CiviCRM geographical data is never accurate
Overview
We are constantly finding problems with our lists of country names, state/province names, and state/province abbreviations. We're missing some, others are incorrect. Some folks have thought it'd be nice to automate it.
Unfortunately, this isn't very straightforward. The ISO source we claim to follow isn't publicly available. Even at the country level - many official names differ from what we use (e.g. "United Kingdom" vs. "United Kingdom of Great Britain and Northern Ireland"). And even "official names" differ depending on whether we reference Wikipedia, the CIA, etc.
So some of our data is wrong by everyone's standard - but is it worth fixing state/provinces if we don't fix countries?
The code
For giggles, I wrote a dirty script to identify discrepancies between Civi data and published data called civiregioncheck. It's not complete because given the volume of necessary changes, I don't want to sink effort into finishing it if we can't take action on it.
Attached is a partial list of discrepancies:
- Country names that don't match ISO-3166-1.

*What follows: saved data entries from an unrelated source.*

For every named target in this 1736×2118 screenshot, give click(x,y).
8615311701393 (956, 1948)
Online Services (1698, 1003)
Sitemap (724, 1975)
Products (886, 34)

- State/provinces that have a matching ISO-3166-1 country and ISO-3166-2 name, but the abbreviation is incorrect.
Ideally we also find state/provinces that are missing (or dissolved), and state/provinces with a matching abbreviation but incorrect name.
What next?
Are we really changing the UK (above) or "United States" to "United States of America"? And if not, where do we draw the line? ISO-3166-1 current specifies the official country name of Taiwan as "Taiwan, Province of China". And we include Kosovo despite it not having an official ISO 3166-1 code.
If this is too thorny to hash out, we'll go back to our patchwork process - but our data has hundreds of discrepancies.